The suit alleges that Farnsworth was pressured by president and chief operating officer, Stephen W. Bergstrom, and chief financial officer, Robert D. Doty Jr., according to The New York Times. Doty left the company in June. The Times reported that it could not reach him for comment.
In March 2000, Bergstrom reportedly became concerned about the company’s natural-gas trading portfolio in Britain. Dynegy apparently had a short position, or a bet that prices would fall. A month later, when gas and power prices rose, the company began suffering “significant” losses that violated the company’s risk policy, the suit alleges.

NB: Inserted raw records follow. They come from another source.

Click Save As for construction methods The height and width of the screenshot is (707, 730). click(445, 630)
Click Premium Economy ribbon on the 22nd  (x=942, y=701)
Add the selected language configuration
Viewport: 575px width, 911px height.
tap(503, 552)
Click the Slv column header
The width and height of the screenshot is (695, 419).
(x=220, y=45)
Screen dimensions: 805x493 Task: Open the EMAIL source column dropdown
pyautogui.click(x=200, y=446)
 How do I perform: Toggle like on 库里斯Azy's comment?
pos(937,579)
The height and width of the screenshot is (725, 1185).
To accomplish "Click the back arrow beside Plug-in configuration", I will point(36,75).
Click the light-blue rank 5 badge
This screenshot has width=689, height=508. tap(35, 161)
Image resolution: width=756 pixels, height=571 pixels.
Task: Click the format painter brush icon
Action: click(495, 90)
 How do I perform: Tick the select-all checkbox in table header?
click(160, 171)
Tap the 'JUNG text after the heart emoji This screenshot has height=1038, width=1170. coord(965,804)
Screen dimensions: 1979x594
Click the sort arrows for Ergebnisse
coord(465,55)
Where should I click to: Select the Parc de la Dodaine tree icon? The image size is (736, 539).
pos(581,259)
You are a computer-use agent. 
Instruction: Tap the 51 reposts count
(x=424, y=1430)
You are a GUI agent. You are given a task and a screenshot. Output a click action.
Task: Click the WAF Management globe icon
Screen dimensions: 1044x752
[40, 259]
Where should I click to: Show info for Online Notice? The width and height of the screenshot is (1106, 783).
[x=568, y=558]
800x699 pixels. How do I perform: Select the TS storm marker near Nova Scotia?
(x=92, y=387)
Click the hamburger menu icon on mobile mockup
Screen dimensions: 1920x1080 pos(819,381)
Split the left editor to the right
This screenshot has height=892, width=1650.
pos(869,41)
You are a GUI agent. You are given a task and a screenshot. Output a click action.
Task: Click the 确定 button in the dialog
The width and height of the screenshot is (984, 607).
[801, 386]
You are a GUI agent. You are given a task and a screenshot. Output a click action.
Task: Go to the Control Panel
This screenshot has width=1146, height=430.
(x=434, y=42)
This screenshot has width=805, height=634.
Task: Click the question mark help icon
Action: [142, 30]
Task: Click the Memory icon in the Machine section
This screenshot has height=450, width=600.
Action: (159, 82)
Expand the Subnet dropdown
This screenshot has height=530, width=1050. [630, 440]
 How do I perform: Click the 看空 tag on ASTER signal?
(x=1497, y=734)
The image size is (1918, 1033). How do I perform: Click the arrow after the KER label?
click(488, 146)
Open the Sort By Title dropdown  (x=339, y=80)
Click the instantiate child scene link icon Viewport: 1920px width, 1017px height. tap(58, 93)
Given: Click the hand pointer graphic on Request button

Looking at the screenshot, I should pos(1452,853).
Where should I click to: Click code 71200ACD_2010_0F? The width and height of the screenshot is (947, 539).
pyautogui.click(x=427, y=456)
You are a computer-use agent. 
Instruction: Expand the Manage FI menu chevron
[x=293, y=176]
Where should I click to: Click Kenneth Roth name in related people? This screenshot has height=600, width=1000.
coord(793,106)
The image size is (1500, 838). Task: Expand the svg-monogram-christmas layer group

Farnsworth’s allegations against Doty come at a difficult time for finance managers. In the wake of the Enron, WorldCom and many other accounting scandals, finance executives are being subjected to an unusually harsh degree of scrutiny. And as CFO Magazine noted in its August issue, 17 percent of the finance chiefs responding to a survey reported being pressured to misrepresent their results by their companies’ CEOs during the past five years.
According to The Times, Farnsworth alleges that in August of 2000, he was asked by Bergstrom to shave, or reduce, the forward curve that is used to calculate mark-to-market, or long-term, trading gains and losses. Altering the curve would have artificially reduced the losses on the books. Farnsworth says in the complaint that he had told then-CFO Doty that making the change would violate the company’s standard accounting procedures and would be illegal.
In January 2001, the complaint says, Doty told Farnsworth that he needed a controller who was 110 percent supportive so as to “achieve the company’s aggressive earnings and growth targets.”
In March of 2001, Farnsworth was reassigned and Michael Mott was named controller. Farnsworth was then fired in October of 2001.
A Dynegy spokesman told FT.com that the allegations were “meritless” and that the company was prepared to “vigorously contest” them.
Farnsworth’s lawyer, Philip Hilder, is also representing Sherron Watkins, the Enron whistleblower who tried to warn former chairman Kenneth Lay last year just as the company’s financial condition was on the brink of collapse.